**TASK ITEM:**
Restate word for word only the lines running from the one with "You are a GUI" to the end of the data, both ends included. Omit any pictures.

○ ○ ○ ○

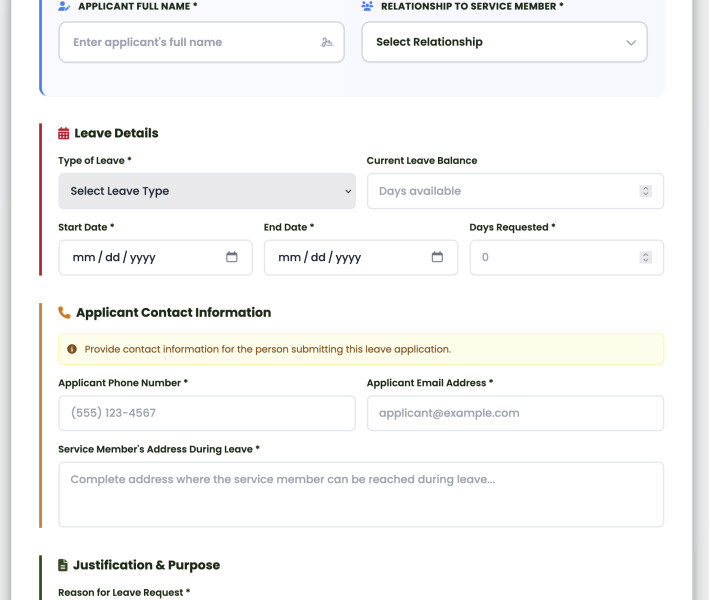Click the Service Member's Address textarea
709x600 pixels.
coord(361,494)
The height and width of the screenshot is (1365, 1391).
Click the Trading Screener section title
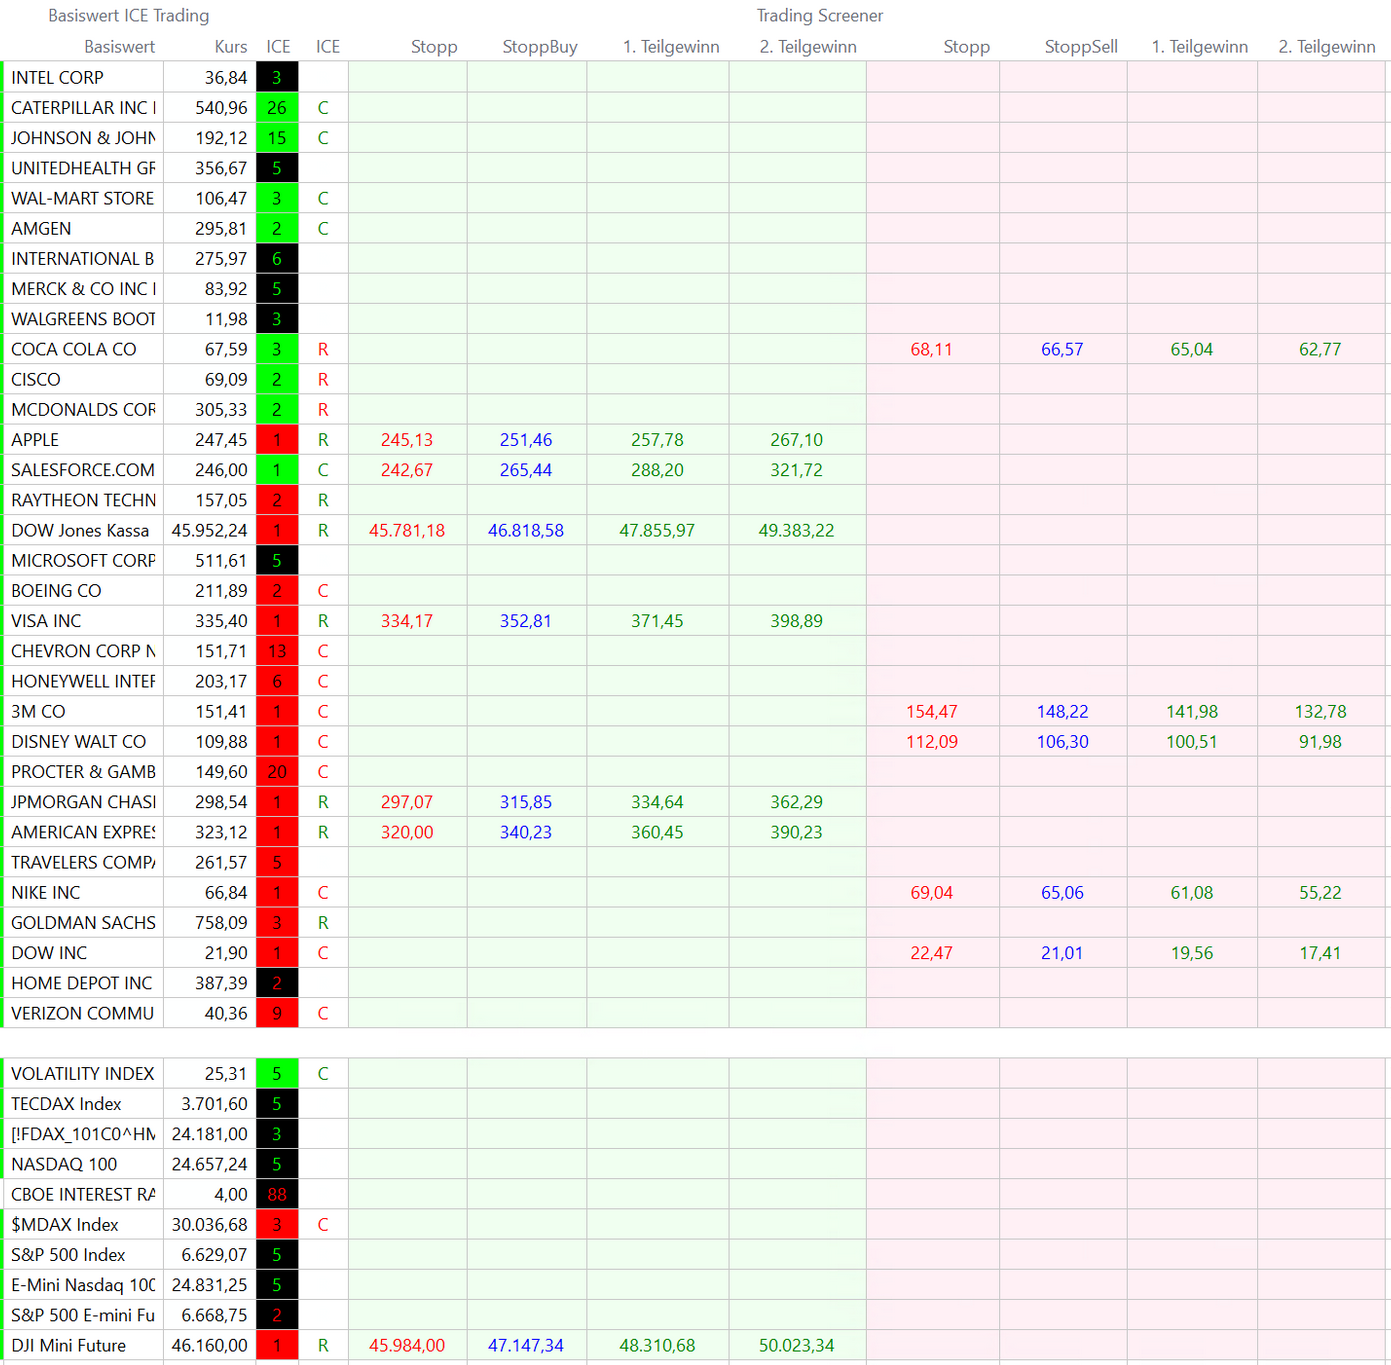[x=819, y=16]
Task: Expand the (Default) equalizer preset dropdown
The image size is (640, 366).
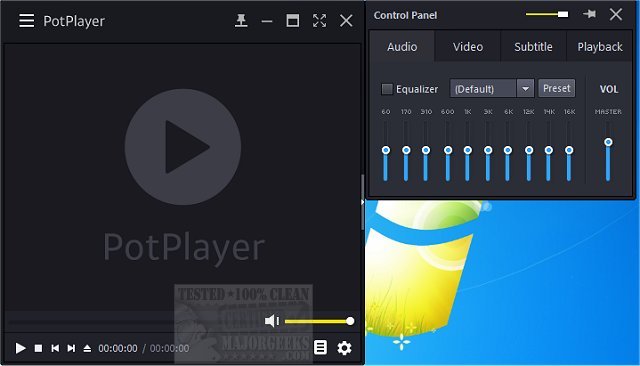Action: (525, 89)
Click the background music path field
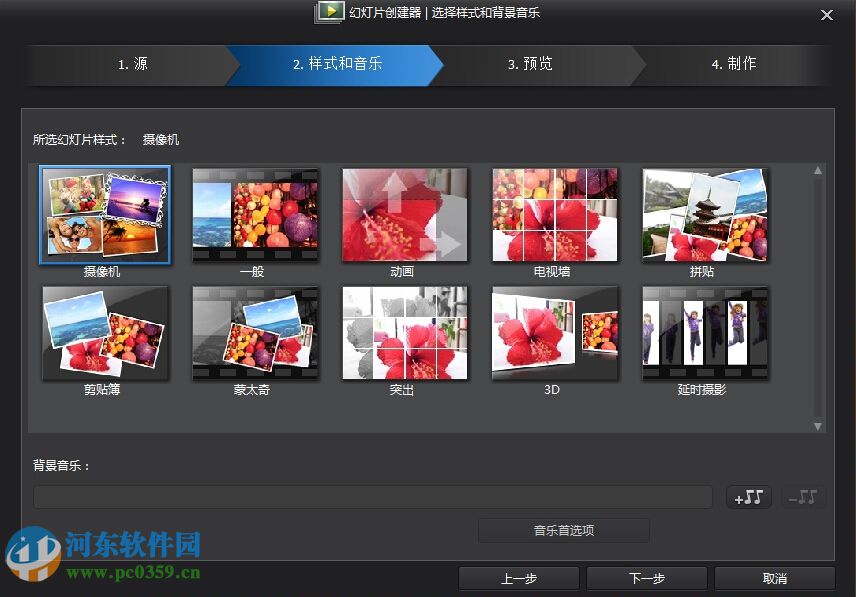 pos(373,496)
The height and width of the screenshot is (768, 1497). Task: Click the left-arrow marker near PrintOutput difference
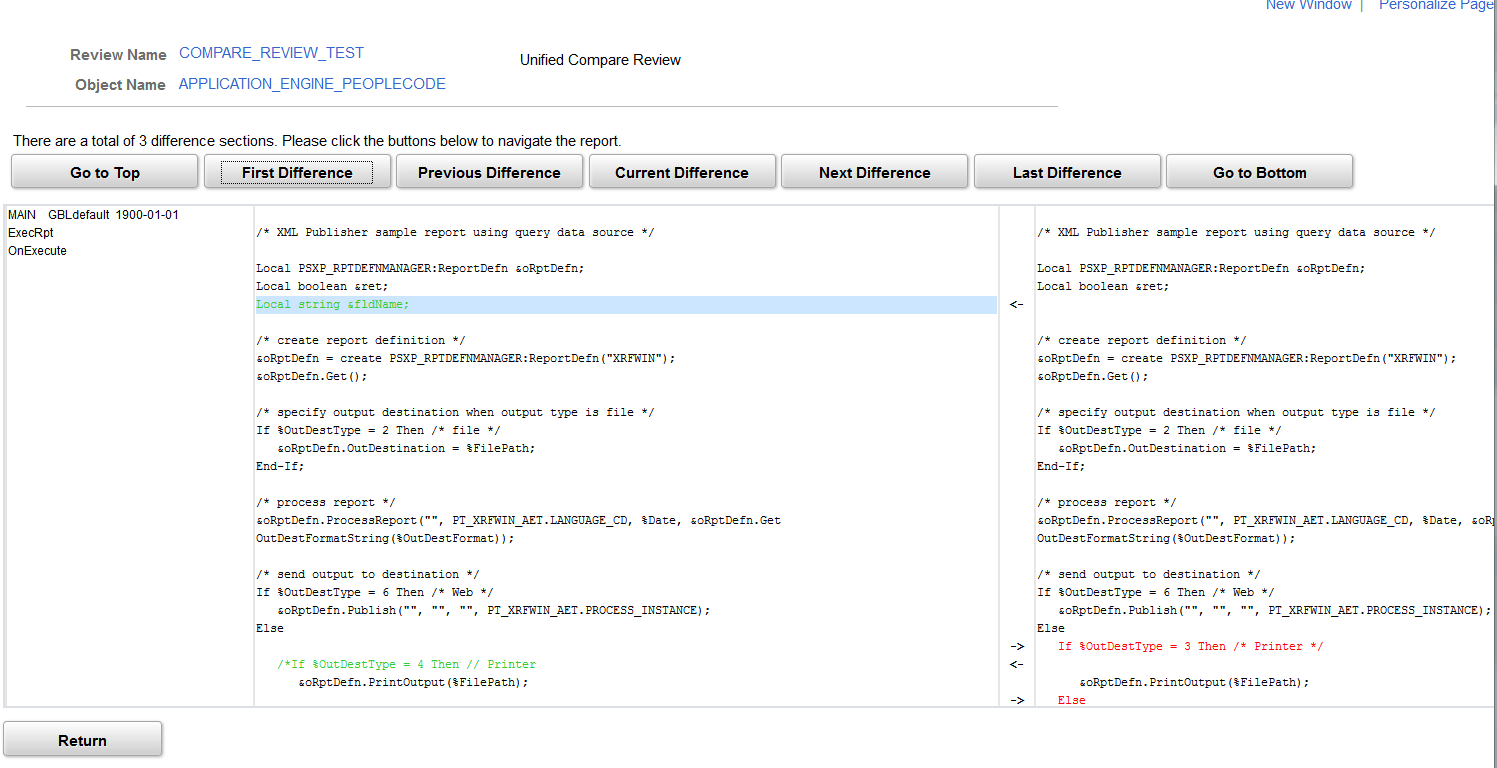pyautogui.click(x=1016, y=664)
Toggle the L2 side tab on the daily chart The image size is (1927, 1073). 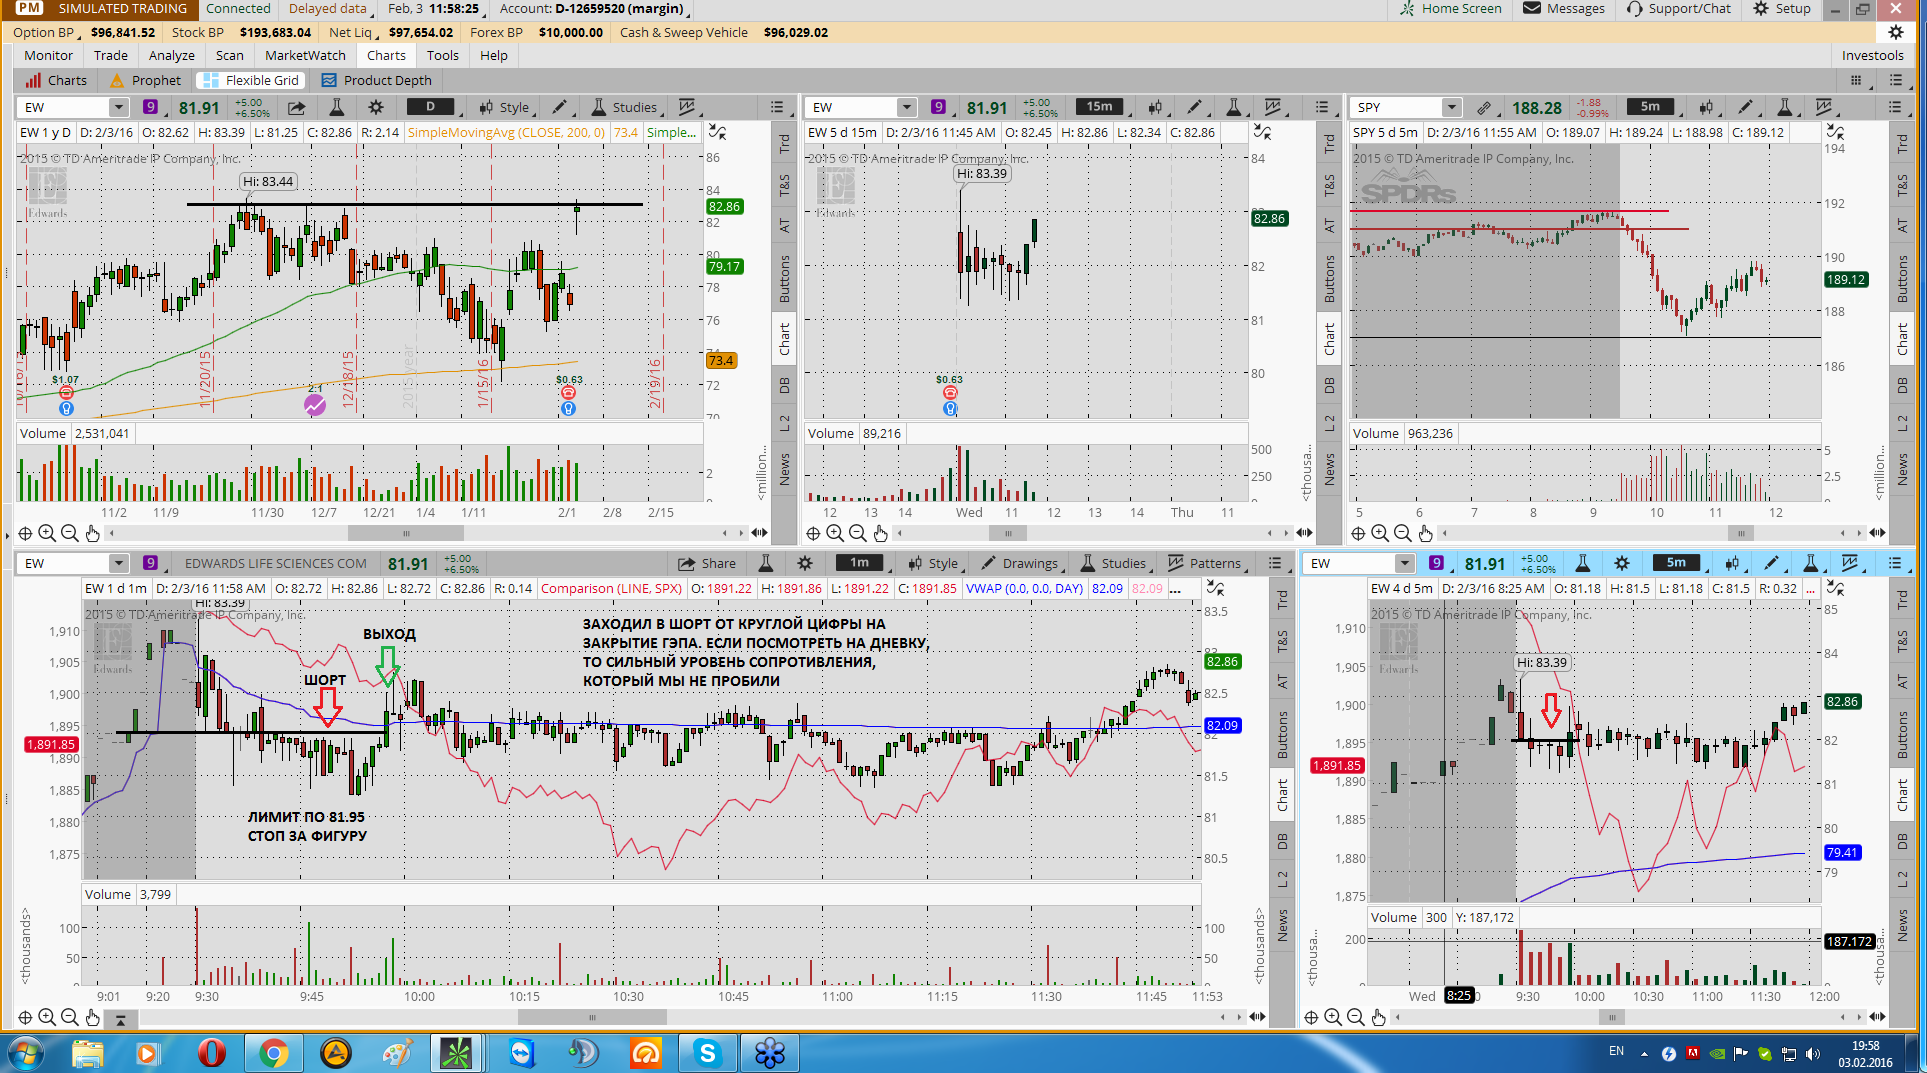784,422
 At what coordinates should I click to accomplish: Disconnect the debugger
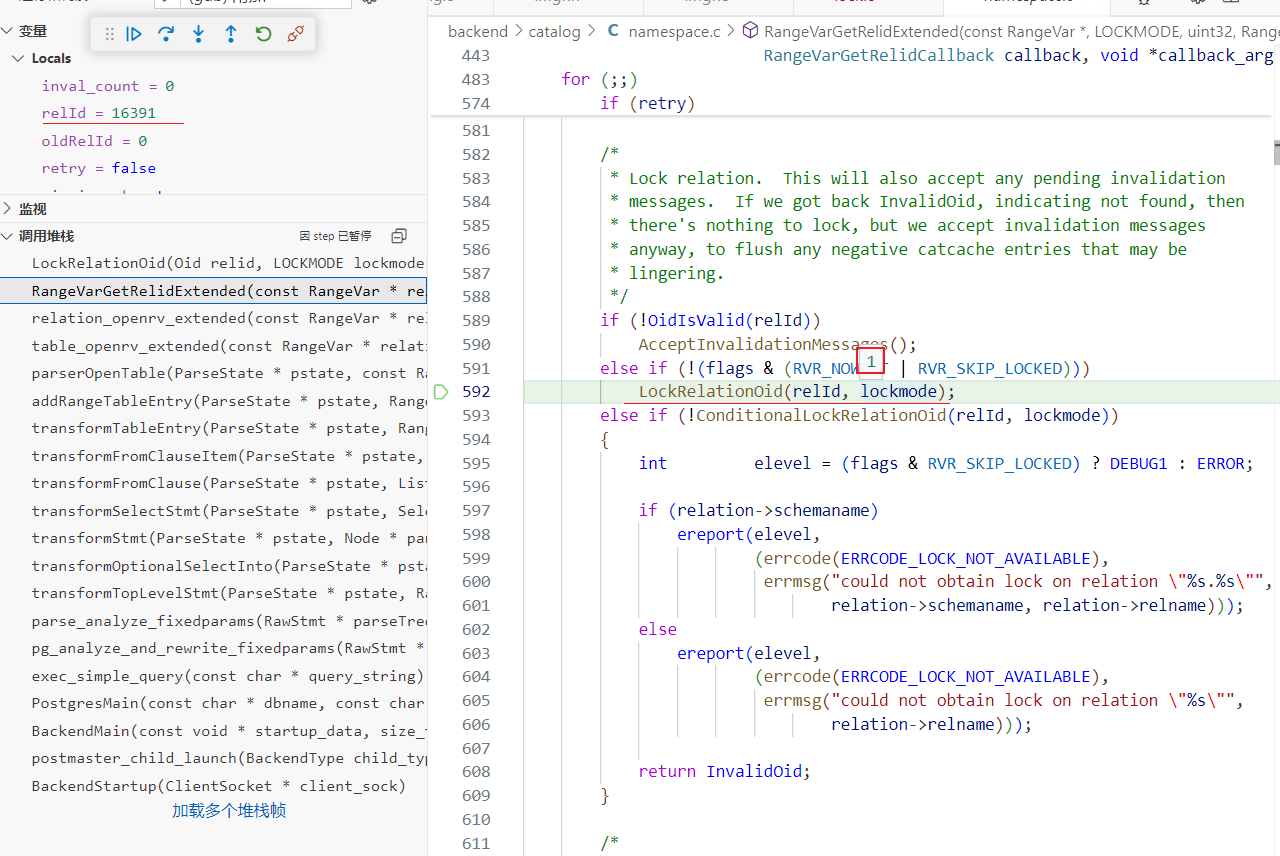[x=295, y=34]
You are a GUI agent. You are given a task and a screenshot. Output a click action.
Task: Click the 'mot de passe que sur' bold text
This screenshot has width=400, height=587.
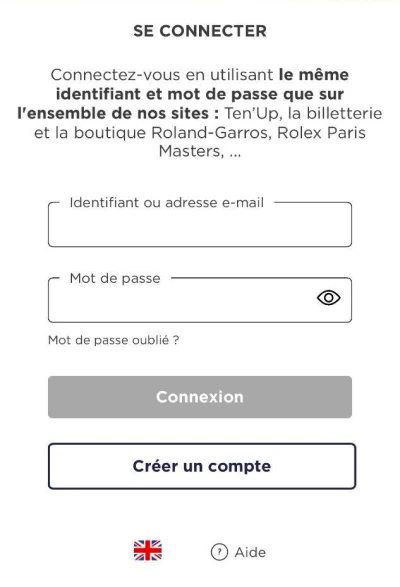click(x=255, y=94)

○ ○ ○ ○

**ANSWER TO THE PROBLEM:**
You are a GUI agent. You are given a task and a screenshot. Output a click action.
Task: Click the 'mot de passe que sur' bold text
This screenshot has width=400, height=587.
click(x=255, y=94)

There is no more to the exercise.